Дед прошелся вдоль стола, за которым рассаживались гости, нырнул в соседнюю комнату и тут же каким-то обновленным появился оттуда. Степенный, с выражением смешного торжества на лице прошел к своему месту за столом и сейчас же в соседней комнате неожиданно грянула гармонь, и ей жалобно стала вторить скрипка. Дед просиял, выжидающе вскинул вверх голову и чуть прикрыл глаза. Через минуту в нашу комнату внесли сидевшего на стуле безногого гармониста. А за ним вошел худенький, болезненный мальчик лет тринадцати, со скрипкой. Гармониста несли, а он продолжал играть, заглушая свою не очень звонкую гармонь выкриками:
Из сотен тысяч батарей
За слезы наших матерей,
За нашу Родину – огонь, огонь!
Его поднесли прямо к столу, где сидели Дед и Василий Афанасьевич.
– Молодец, Иван… – похвалил его, как ребенка, Дед, даже дотронулся рукой до крупной лысеющей головы гармониста.
У председателя была странная привычка гладить по голове взрослых, как детей.
Мальчик со скрипкой стоял здесь же, за спиной у гармониста. Долговязый, с длинными руками и такими же пальцами-спичками, он растерянно оглядывал комнату, немножко щурясь, точно шагнул из темноты на свет. Меня поразили его глаза, васильково-голубые, чуть испуганные, но глубокие и прозрачные.

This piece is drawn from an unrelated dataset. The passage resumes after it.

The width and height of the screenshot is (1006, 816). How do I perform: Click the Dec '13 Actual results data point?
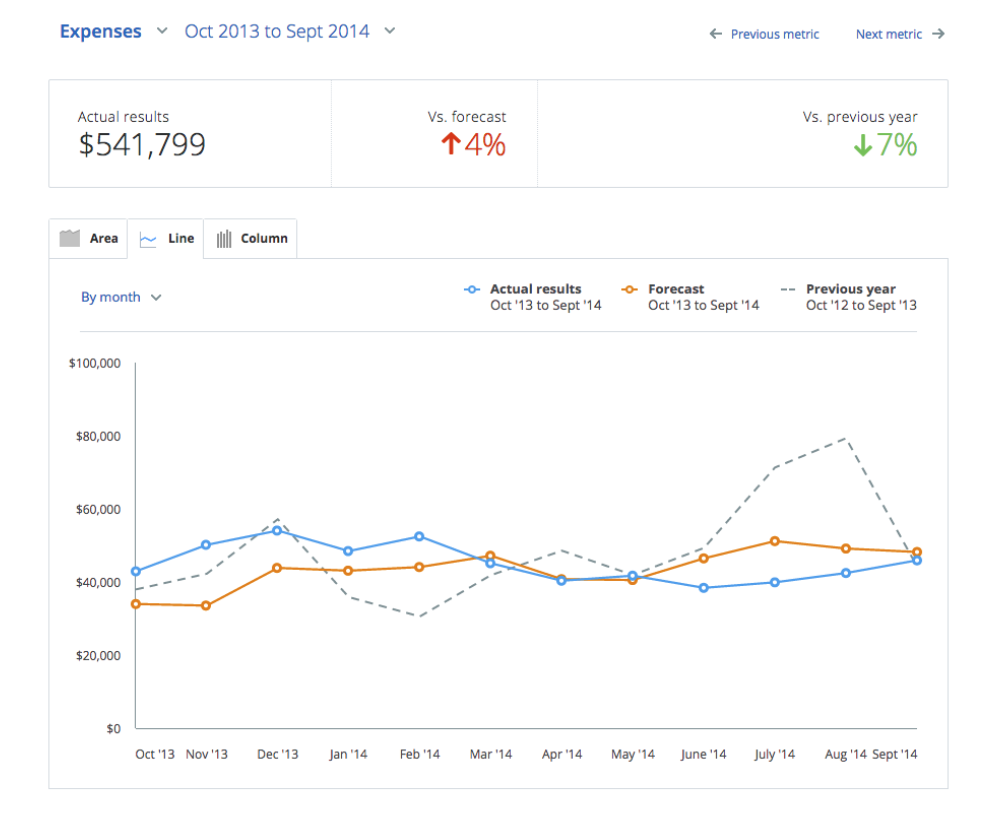(277, 530)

Чуть позже я заметил, что те же глаза и у гармониста. Мальчик – его сын. Ничего, кроме этих родниковых глаз, в них не было схожего. Гармонист удивительно напоминал краба. Лобастый, с большими залысинами, красный от выпитой браги, он обнимал своими руками-клешнями гармонь.
Мальчик был застенчивый, скромный. Смущение и скованность не давали ему попасть в такт игры гармониста. Он то нервно бил смычком по струнам скрипки, то замирал, ожидая нужной паузы, чтобы вступить в игру. Отец не обращал никакого внимания на игру сына. Он смотрел только на Деда.
Тот чуть приметно кивнул ему головой, и Иван резко оборвал игру. Скрипка запоздало пиликнула и тоже смолкла.
Дед поднялся, расслабленно постукивая вилкой по графину. Не дождавшись, пока все затихнут, начал.
– Я уже старый человек – седьмой десяток топчу траву. Если по-хорошему – давно надо на покой. Всякое было в моей жизни, и всякое я видел. Но такого… – Он повысил голос и как будто подтянулся на носках, чтобы лучше всех видеть. – Но такого в моей жизни еще не было. Запомните этот день. Он не такой, как все. Сегодня еще раз родился наш колхоз. Гитлер порушил его, все разорил, сжег, а мы с вами опять встали из мертвых. Мы не только подняли наше хозяйство, мы дали родной Красной Армии хлеб. Это понять надо…
Дед умолк, подняв лицо кверху, словно хотел что-то прочесть на потолке. Он так долго молчал, судорожно подрагивая худым, поросшим щетиной кадыком, что за столом начали шептаться. Но вот серебряный клин его бороды опять уперся в тощую и плоскую грудь:
– Да, дорогие мои, это понять надо. Что было и что теперь есть… – И опять пауза. А потом уже громче: – Я бы еще сказал, да слишком грудь давит… Поднимем вот эти стаканы и закусим чем бог послал. Не бог! – вдруг крикнул он с уже высоко поднятым над столом стаканом. – Не бог! Это только поговорка такая у русского человека, а добились мы сами, этими руками.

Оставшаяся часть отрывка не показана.